On 2008-12-08 22:32, Adam Olsen wrote:
> On Mon, Dec 8, 2008 at 2:01 PM, M.-A. Lemburg <[EMAIL PROTECTED]> wrote:
>> On 2008-12-08 21:45, Antoine Pitrou wrote:
>>> M.-A. Lemburg <mal <at> egenix.com> writes:
>>>> Such application specific error handlers could then also apply
>>>> whatever fancy round-trip safe encoding of non-decodable bytes
>>>> to Unicode escapes, private code points, etc. as seen fit by the
>>>> application.
>>> I'd argue that such fancy round-trip safe error handler should be provided 
>>> by
>>> Python. It's not reasonable to expect application coders to come up with 
>>> their
>>> own codec variation based on subtle details of the unicode spec.
>> Fair enough. We could add some e.g.
>>
>>  * a round-trip safe escape error handler that uses a Unicode private
>>   code point area which we officially reserve for the Python
>>   interpreter
> 
> This would of course alter the behaviour of those private code points,
> preventing them from round-tripping properly.
> 
> I don't think round-tripping can be done from an error handler.  You
> need a full codec to do it.  A simple option is 8859-1.  Or, ya know,
> bytes.  This has long since gotten repetitive..

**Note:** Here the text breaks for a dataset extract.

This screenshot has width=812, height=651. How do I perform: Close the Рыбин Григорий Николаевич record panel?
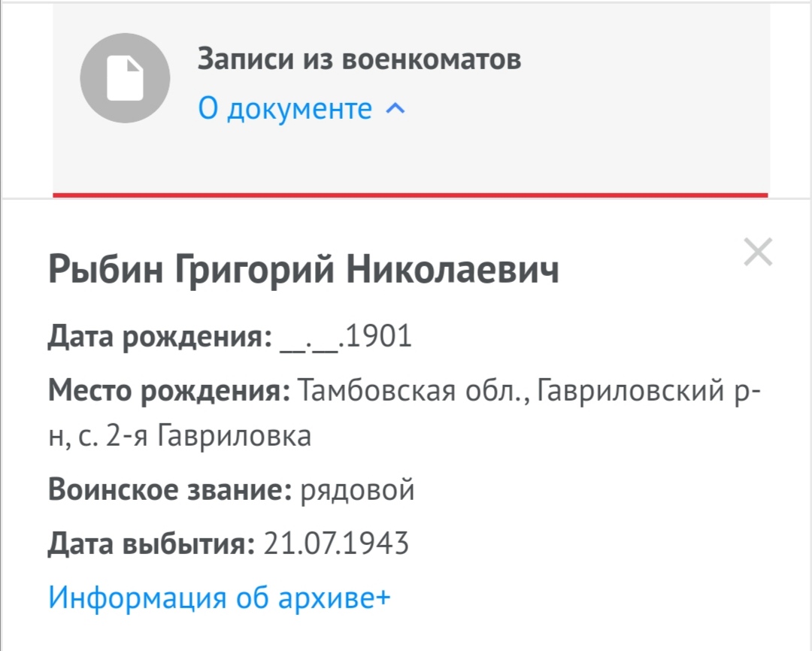pyautogui.click(x=757, y=253)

The error handler would just map the problem bytes to the private
area. The application would then have to decide what to do with
them, ie. the error handler only provides one half of the round-
tripping.

And that's on purpose: I don't believe we can come up with some magic
solution for the encodings problem. This is essentially something
that applications will have to solve on a case-by-case basis.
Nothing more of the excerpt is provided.